You recommended maybe tuning grammars to be more Python friendly. Is there any advice on how to do that? I'm currently using the SQLite grammar that you guys provide on the website and parsing some simple SQLite file with a few tables takes seconds.

Thanks.

ericvergnaud commented 5 years ago

Hi, it's easy to attribute the slowness to Python only because the exact same algorithm behaves much better with Java, C#, and even JavaScript! This is unfortunately proven by profilers, which show the exact same # of calls to core parts of the algorithm for a given grammar and input. Re PLY, a fundamental difference between ANTLR and other parser generators is support for left recursion, which lets developers express grammars in a natural way, as opposed to traditional parser generators. This comes with a cost: there is an infinite number of valid token sequences, which cannot therefore be precomputed (and the corresponding code pre-generated). Instead they are discovered and registered at runtime. This may seem illogical but actually works because every input is finite. Beyond the natural slowness of Python, there is the cost of the above unique algorithm, where simplicity of use is provided at the cost of a performance penalty. I can think of many ways to improve Python runtime performance, such as optionally dropping left-recursion and/or using more optimal data structures (no idea which ones...), but any of these would come at the cost of dropping cross-target compatibility, which is the very reason I provided those runtimes in the first place, so not keen to do this myself. More broadly, I would tend to argue that anybody looking for performance should not use Python in the first place, but I appreciate this is very defensive since I have not been able to improve performance at a level which competes with the Java version or PLY. Re how to improve a given grammar, I would simply profile the parser and count the # of calls to ParserATNSimulator.closure_, which is where parsing decisions are made. Reducing the # of alternatives for a given rule is the way to improve performance, which you can measure by counting the above calls (FYI, on all grammars and inputs I've tested the # of such calls is exactly the same for Java and all targets I have implemented).

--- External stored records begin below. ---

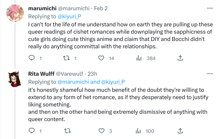219x139 pixels.
Task: Share Rita Wulff's tweet
Action: coord(180,131)
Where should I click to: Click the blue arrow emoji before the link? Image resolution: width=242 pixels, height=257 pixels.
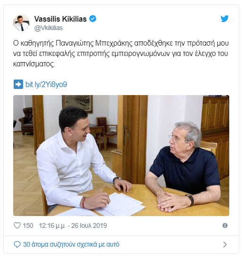click(x=18, y=84)
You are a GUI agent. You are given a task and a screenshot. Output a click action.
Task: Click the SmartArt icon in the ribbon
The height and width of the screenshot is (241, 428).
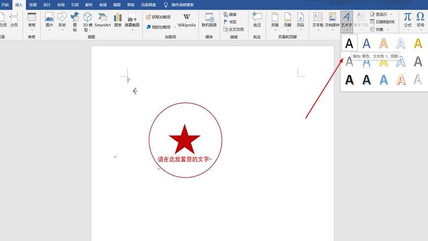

ericvergnaud commented 5 years ago

Some simple potential optimisations for SQLite would be as follows:

separate lexer and parser so you can better identify reusable grammar fragments
drop the alpha fragments such as fragment: A : [aA];, and replace the keyword definitions accordingly: K_ABORT : A B O R T; should read K_ABORT : 'ABORT'; (you can support case insensitivity using a TokenStreamRewriter and converting IDENTIFIER if required)

ricardojuanpalmaduran commented 5 years ago

I've removed all the fragments and hardcoded the values of the keywords and it seems that it does not have a significant impact on the number of calls to closure_. To give some numbers, with the change the number of calls as reported by cProfile is '955807/13579' while without the change the number of calls is '1016393/13928' (that's a ~6% reduction).

Any other advice off the top of your head that might improve the performance of this grammar in Python?

As you pointed out the # calls to core methods of the parsing algorithm seems to be the same in both Java and Python. It seems that unless there's a significant improvement of the underlying parsing algorithm (in which case all runtimes would benefit but I assume is unlikely to happen) the Python runtime can't do much.

parrt commented 5 years ago

I wonder if a cython version of the runtime would help much?

ricardojuanpalmaduran commented 5 years ago

I wonder if a cython version of the runtime would help much?

I was wondering the same. I'm not familiar with cython (just learned about it two days ago). If I understood the principle behind it correctly, it works well as long as it's capable of compiling things down to C, so the question is how much of the runtime could end up being compiled as C actually.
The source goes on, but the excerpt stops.